Accusations that Iranian aid to Iraq is a danger to American troops there is based on past (2005-2011) actions by Iran against U.S. troops there. Much has been made of how Iran aided Islamic terrorists in Iraq after 2005, especially those who were trying to kill American troops. Iran is not known to be doing that now, but the fact that they did it before and are still calling for the destruction of the United States has a lot of Americans uneasy.
Because of some uniquely Iranian weapons it was possible to trace a specific number of American deaths in Iraq to Iran. Since 2014 the number of such deaths was commonly put at 500. That was known to be an estimate and the U.S. Department of Defense finally completed a search of its records and reported that the actual number Americans killed was 109. These uniquely Iranian weapons apparently first appeared in 2006, but in small numbers. That increased so that by 2007 a lot more Explosively Formed Penetrators (EFPs) bombs were showing up. In January 2007 about thirty of them were used to attack U.S. troops. That rose to 65 by April, and 99 in July. By the time U.S. troops left in 2011 it was estimated that about 120 American troops had been killed by EFP and over 600 wounded. Hundreds of other American troops were believed to have died, usually at the hands of Iran supported Iraqi militias, but the use of EFPs was unambiguous and Iran was the only source.
The EFP, more commonly known as "shaped charges," have been around since World War II, when they were famously used in the bazooka and Panzerfaust (the model for the later RPG) portable anti-tank weapons. The EFP is an improved design over the basic shaped charge developed during World War II. Although most of the improvised explosive devices (IEDs) used in attacks against government and Coalition forces in Iraq have used conventional explosives (demolition charges, artillery shells, mines, etc.), a very small number have depended on EFPs.
Although EFPs are used in RPGs and similar missile weapons, they are not well suited for use in IEDs. This is fortunate, as they are much more dangerous.

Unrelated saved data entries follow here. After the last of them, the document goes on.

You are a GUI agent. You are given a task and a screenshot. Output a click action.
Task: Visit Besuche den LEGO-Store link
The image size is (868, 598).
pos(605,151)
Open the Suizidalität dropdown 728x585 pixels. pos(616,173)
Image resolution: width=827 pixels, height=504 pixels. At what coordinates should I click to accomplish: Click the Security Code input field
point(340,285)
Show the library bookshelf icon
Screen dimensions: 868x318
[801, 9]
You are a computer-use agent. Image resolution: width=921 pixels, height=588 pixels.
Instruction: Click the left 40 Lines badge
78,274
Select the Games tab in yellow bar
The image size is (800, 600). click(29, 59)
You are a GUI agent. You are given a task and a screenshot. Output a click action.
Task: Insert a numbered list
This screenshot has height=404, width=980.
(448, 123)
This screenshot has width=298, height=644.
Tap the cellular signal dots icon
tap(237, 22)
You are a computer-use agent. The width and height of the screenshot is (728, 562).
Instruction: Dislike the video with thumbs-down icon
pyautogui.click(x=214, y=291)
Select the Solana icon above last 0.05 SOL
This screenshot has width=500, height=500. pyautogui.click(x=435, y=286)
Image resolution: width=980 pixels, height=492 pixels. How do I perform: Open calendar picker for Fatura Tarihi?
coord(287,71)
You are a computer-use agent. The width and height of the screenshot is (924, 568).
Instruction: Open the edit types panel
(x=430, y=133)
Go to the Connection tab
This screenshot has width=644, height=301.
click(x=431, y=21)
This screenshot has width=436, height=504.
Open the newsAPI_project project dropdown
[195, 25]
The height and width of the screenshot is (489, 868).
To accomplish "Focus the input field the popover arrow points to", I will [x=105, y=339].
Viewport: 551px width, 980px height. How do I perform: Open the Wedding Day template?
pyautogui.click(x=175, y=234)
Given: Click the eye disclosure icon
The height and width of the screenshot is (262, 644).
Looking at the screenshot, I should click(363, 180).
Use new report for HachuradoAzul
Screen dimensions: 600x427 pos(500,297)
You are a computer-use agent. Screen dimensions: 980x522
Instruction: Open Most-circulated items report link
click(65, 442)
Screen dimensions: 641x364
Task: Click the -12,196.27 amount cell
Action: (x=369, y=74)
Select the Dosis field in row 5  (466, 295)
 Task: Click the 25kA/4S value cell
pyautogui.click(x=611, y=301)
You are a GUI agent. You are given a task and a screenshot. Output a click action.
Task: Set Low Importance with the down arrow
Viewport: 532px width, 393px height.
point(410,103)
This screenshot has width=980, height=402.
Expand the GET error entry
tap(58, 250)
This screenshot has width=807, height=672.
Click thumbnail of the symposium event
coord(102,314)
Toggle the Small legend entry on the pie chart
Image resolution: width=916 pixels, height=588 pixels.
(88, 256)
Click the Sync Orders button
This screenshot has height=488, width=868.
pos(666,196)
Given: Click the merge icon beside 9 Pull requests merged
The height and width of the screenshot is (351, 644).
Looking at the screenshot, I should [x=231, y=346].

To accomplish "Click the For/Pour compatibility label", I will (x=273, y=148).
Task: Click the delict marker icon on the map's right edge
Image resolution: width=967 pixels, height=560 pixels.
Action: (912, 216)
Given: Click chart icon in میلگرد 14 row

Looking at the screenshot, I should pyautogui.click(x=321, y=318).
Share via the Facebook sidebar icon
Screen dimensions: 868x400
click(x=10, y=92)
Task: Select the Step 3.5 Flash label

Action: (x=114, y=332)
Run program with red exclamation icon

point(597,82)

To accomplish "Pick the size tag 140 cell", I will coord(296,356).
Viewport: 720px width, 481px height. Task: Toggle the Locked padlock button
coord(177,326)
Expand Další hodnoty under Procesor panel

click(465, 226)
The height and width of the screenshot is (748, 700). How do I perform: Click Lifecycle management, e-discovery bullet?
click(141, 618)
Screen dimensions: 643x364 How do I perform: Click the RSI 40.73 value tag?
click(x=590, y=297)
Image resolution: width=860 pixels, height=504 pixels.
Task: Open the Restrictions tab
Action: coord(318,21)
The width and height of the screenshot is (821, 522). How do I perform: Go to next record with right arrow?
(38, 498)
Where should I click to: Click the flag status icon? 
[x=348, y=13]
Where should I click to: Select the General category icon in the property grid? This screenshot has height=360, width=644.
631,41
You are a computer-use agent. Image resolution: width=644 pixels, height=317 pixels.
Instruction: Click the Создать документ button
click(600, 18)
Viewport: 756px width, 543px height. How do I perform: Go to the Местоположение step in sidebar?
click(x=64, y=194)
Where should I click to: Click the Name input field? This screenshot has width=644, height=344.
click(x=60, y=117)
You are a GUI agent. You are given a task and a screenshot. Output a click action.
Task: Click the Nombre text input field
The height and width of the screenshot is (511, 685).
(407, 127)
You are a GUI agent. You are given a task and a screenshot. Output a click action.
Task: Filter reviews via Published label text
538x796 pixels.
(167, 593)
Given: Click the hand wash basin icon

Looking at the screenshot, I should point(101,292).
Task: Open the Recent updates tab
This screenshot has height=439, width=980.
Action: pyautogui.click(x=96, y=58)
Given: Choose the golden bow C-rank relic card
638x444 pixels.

Reportedly EFPs cause about three times as many casualties per explosion as ordinary IEDs. A third of American combat deaths in July 2007 were caused by EFPs, and most of them are used by pro-Iranian Shia militias in Baghdad.
The problem with using EFPs as IEDs is that they have to be aimed. Most IEDs are designed to be detonated by trip-wire or similar mechanism or by remote command. Even a remotely detonated IED can cause serious damage, since it's the explosion is going to affect an area of some size. In contrast, an EFP has to hit something pretty much directly in order to have an effect. There is also a range problem, as EFP explosives have a very short effective range (a meter/three feet at most.) Moreover, since EFPs are intended for use against armor they have limited effectiveness against softer targets.
Iran was known to be smuggling many more EFPs into Iraq after 2007 and pro-Iranian terrorists used them in Shia neighborhoods of Baghdad. The EFP is most easily used in urban areas where U.S. vehicles can be easily stopped and where there is much less possibility of nearby civilians (usually Shia Arabs) being injured. After 2006 more of these EFPs were captured as they were being smuggled into Iraq. Examination of those, with the ones used in attacks, confirms that they come from the same source: a factory in Iran.